Angela Veness took this picture of collapsed tents at Raceway Park in Oyster Bed Bridge on Sunday after incurring the wrath of post tropical storm Arthur over the weekend. It was one of the official sites people could camp out in tents for the Cavendish Beach Music Festival.
©Photo Special to The Guardian by Angela Veness
There are valuable lessons to be learned from the weather calamity last Saturday which sent thousands of tenters scurrying for shelter but with nowhere to go. A tourism operator who says the province failed in its obligation to tenters, raised interesting questions this week. He said they should have been offered shelter or some kind of assistance when 100 km/h and higher gusts flattened tents of fans here for the Cavendish Beach Music Festival. We invited them here and when Mother Nature unleashed her fury, we left them to battle the storm and the elements on their own.
What happened on the weekend might be a once- in-a-lifetime occurrence for early July on P.E.I. When hurricane Juan struck in 2003, it was late September, deep into the hurricane season. Whoever heard of 100 km/h and higher winds slamming into the Maritimes on July 5?
In winter, if a paralyzing blizzard or ice storm should strike, with prolonged power outages, we expect to see emergency shelters open to provide warmth, cots, a hot meal and a welcome respite from the freezing weather.

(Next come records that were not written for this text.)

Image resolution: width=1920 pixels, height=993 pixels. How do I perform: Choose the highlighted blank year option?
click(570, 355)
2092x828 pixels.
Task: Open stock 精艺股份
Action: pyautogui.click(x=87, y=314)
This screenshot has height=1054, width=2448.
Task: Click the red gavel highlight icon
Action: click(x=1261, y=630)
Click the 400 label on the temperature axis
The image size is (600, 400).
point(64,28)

Officials with the Office of Public Safety, P.E.I. Federation of Municipalities, Canadian Red Cross and concert organizers should have a plan in place to offer emergency help when tents are ripped apart by the wind. And it got very cool Saturday evening when fans had no option but to head to Charlottetown to flood into the malls to get warm and escape the weather.
The storm should not have been a surprise to anyone. The weather forecast predicted it more than five days before it struck. Everyone knew that thousands of susceptible people were going to be in the Cavendish area from Thursday to Monday. And when the storm hit, almost all available rooms in motels and hotels had been previously booked.
Hindsight is always 20/20, but area shelters such as fire halls, arenas or school gyms should have been ready. Volunteers needed to be called and generators made available. As campers registered, operators should have passed out flyers of where to go if things got bad. We were lucky the heavy rains missed us or things could have been a lot worse.
Many tenters will take home memories of how they survived post-tropical storm Arthur. But those memories would be a lot better had they an option to find refuge in a shelter. People were vulnerable. It just takes one falling tree to cause a tragedy.
Few people thought it would get that bad, especially after Friday’s spectacular start to the music festival. Everyone was caught unprepared. This can’t be happening on July 5 after a week of hot, humid conditions?
The process for emergency management and response involves four levels of responsibility in an emergency. In order, they are individual, municipal, provincial and federal. Everyone has a role to play. It all sounds good but unless there is a plan and people are ready to act and make a decision, history will repeat itself.
Someone has to be responsible. It’s fine for some officials to say that it wasn’t bad enough to open shelters. Those people were not the ones in flattened tents. As the tourism operator said, how bad do things have to get before shelters are at least offered to tenters. “If this wasn’t bad enough, then what is?’’
We dodged a dangerous bullet last Saturday.
Today, everyone seems intent on passing the buck. Instead, let’s learn a valuable lesson, sit down together, talk and plan on how to handle any such future crisis.